Set of tasks ->
**a.** Transcribe the Canada quotations from "65. Northern Ontario" up to and including "Crowson, Lethbridge, Alta.".
**b.** In the Canada quotations, how long is the drive from Steven Paikin's home to Manitoulin Island?

Supplied text ->
::::

62. Manitoulin Island, Ont.

“I live in midtown Toronto. Doesn’t get much more urban than that. So when I see this incredible vista every summer near Kagawong on Manitoulin Island, I rejoice in my other Canada. A seven-hour drive north of my home, this place is plenty remote. We can go days without seeing another soul. And you won’t find a McDonald’s or Tim Hortons on the island either. No franchises allowed. This is Canada in all its rural beauty.” – TVO host Steven Paikin

63. Toronto ravines “I walk or bike in Toronto’s ravines every day. For me, they are the essence of the city.” – Richard Florida

64. “The vivid clarity of end-of-day light in Alberta’s foothills.”Joe Clark

65. Northern Ontario on the May 24th long weekend “The stubborn rain, the ravenous black flies, the carcass-smell in the cottage and a lake with ice around its shaded corners. But dammit, it’s not winter!” – Samantha Nutt

66. Sir Alexander Galt and his son Elliott “Sir Alexander Galt and his son Elliott founded Lethbridge – as well as coal mines and railways in the area, and the first large-scale irrigation project in Canada. Their perseverance, dedication to their country and their ability to connect the right people with the right projects were instrumental in developing southern Alberta.” – Reader Belinda Crowson, Lethbridge, Alta.

::::

Data excerpt ->
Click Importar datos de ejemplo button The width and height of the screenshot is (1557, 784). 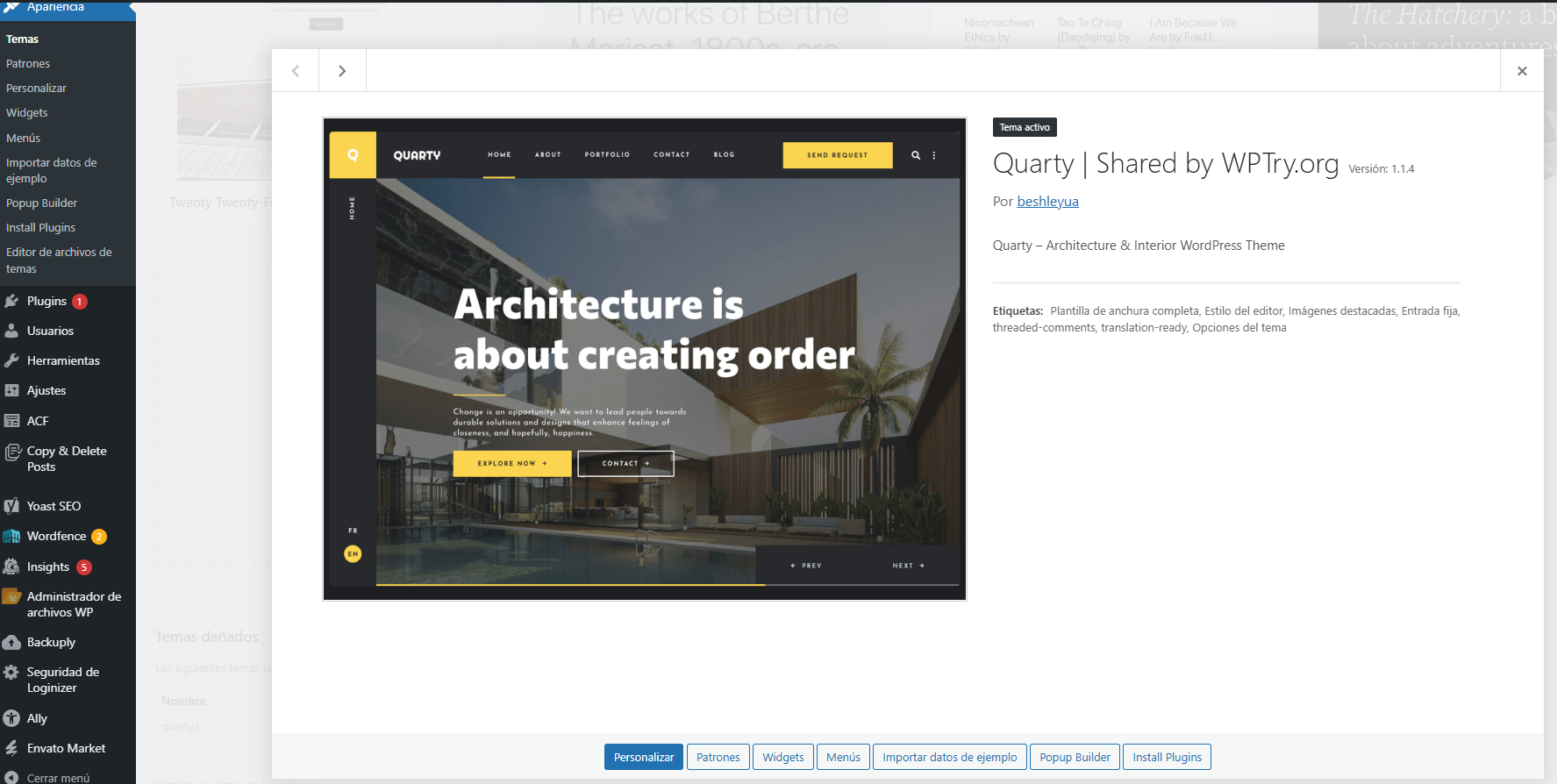[949, 757]
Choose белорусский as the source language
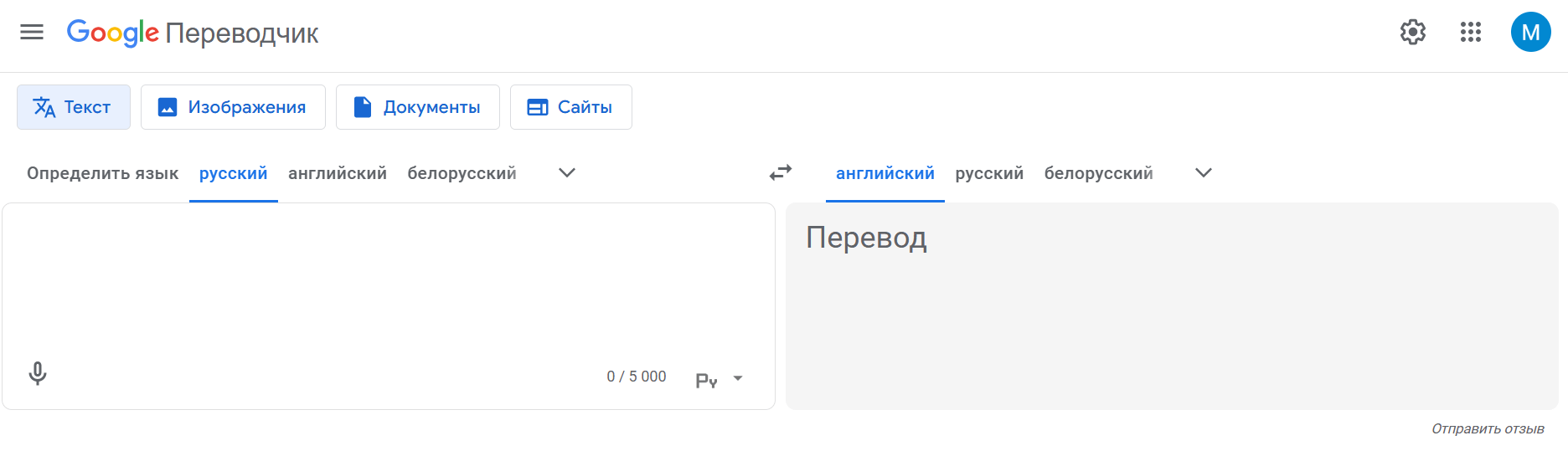The height and width of the screenshot is (451, 1568). pos(462,173)
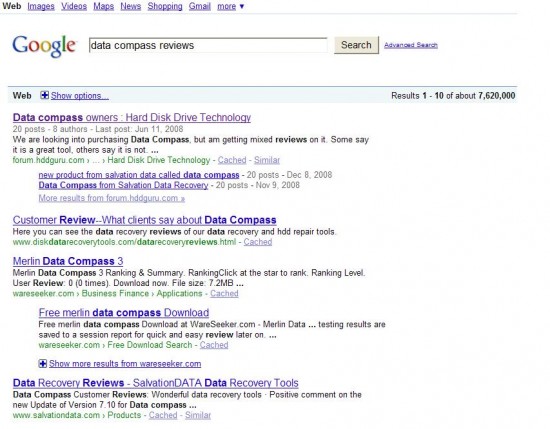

::::

Exercise answers ->
**a.**
65. Northern Ontario on the May 24th long weekend “The stubborn rain, the ravenous black flies, the carcass-smell in the cottage and a lake with ice around its shaded corners. But dammit, it’s not winter!” – Samantha Nutt

66. Sir Alexander Galt and his son Elliott “Sir Alexander Galt and his son Elliott founded Lethbridge – as well as coal mines and railways in the area, and the first large-scale irrigation project in Canada. Their perseverance, dedication to their country and their ability to connect the right people with the right projects were instrumental in developing southern Alberta.” – Reader Belinda Crowson, Lethbridge, Alta.

**b.** Seven hours, heading north.